▶ **EXERCISE DETAILS**
Print every one of the entries below verbatim, omitting the pictures.

▶ **MATERIAL FOR THIS EXERCISE**
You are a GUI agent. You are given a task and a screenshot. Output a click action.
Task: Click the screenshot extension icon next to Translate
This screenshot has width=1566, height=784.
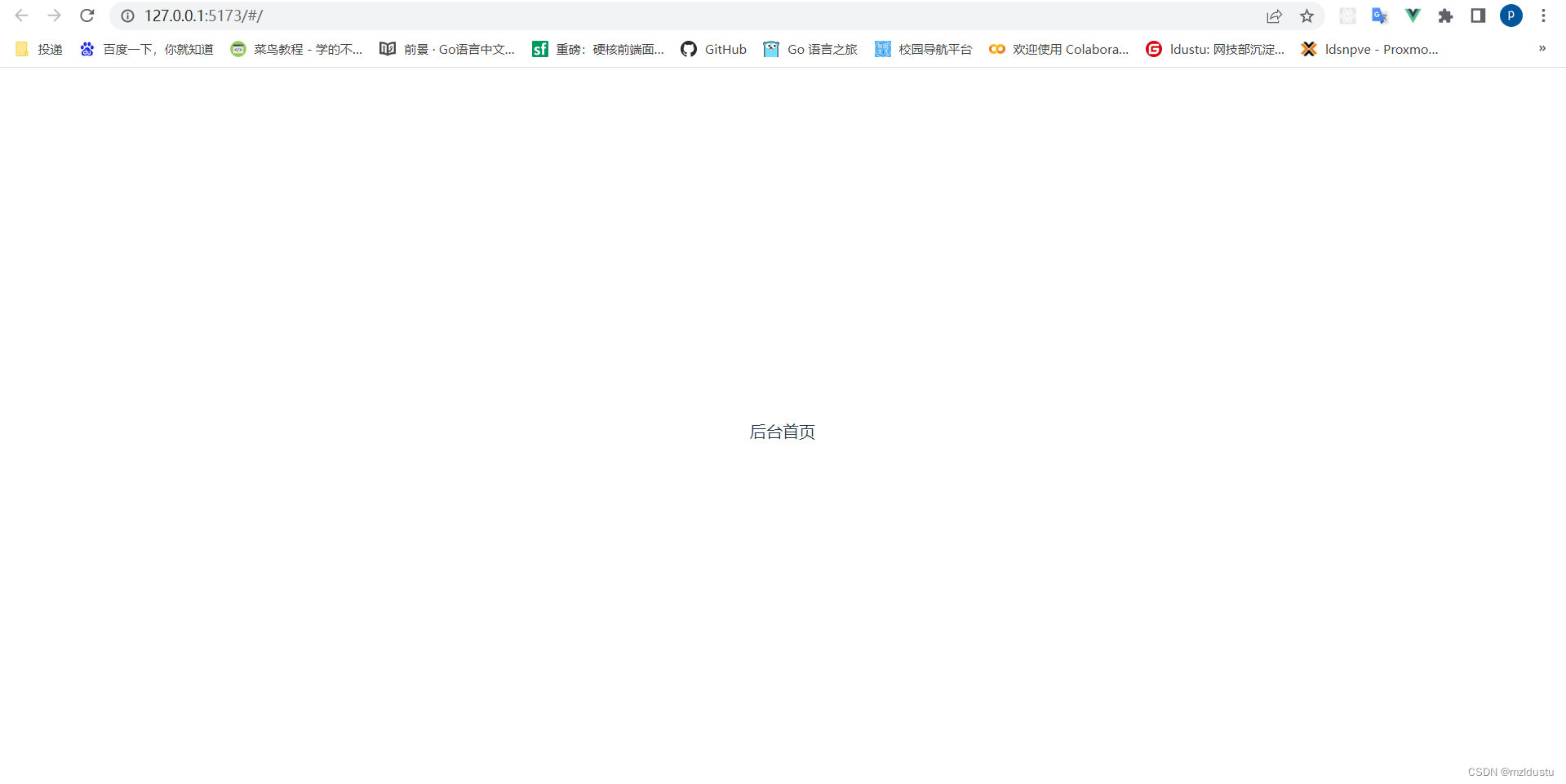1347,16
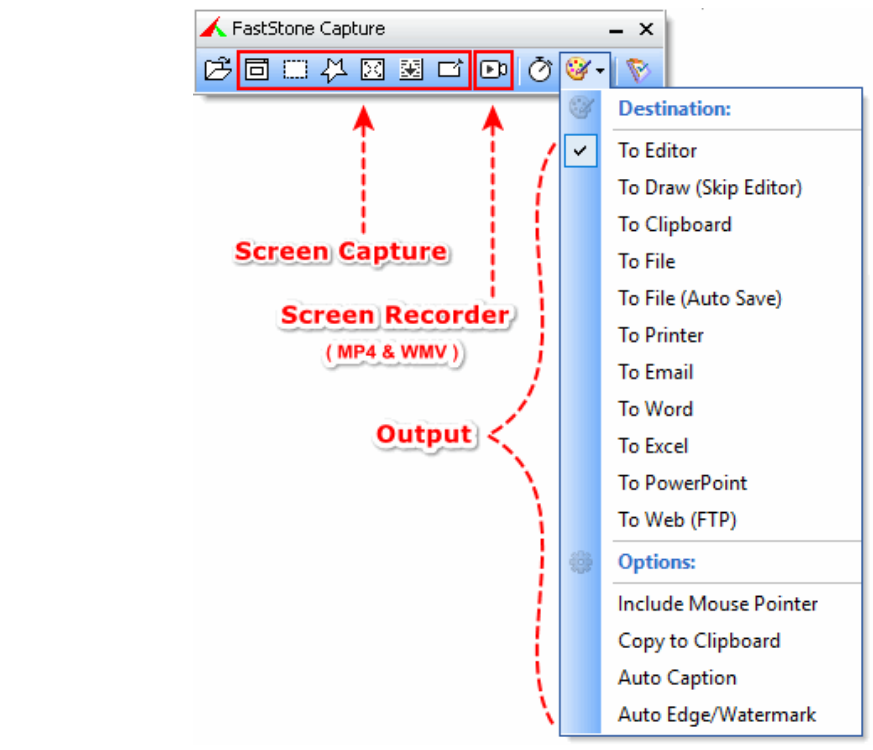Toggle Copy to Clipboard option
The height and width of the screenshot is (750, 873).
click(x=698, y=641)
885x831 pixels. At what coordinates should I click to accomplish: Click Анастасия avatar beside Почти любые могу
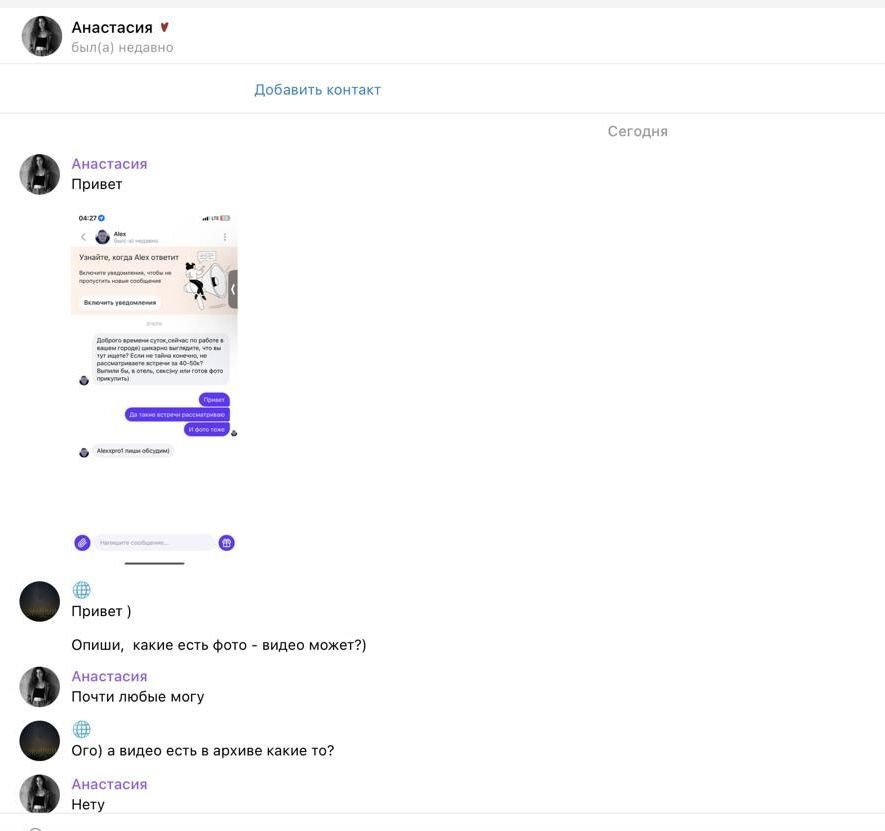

▶ **SOLUTION**
You are a GUI agent. You are given a task and a screenshot. Output a click action.
Task: Click the screenshot extension icon next to Translate
This screenshot has width=1566, height=784.
1347,16
Toggle Copy to Clipboard option
The height and width of the screenshot is (750, 873).
click(x=698, y=641)
885x831 pixels. At what coordinates should I click to accomplish: Click Анастасия avatar beside Почти любые могу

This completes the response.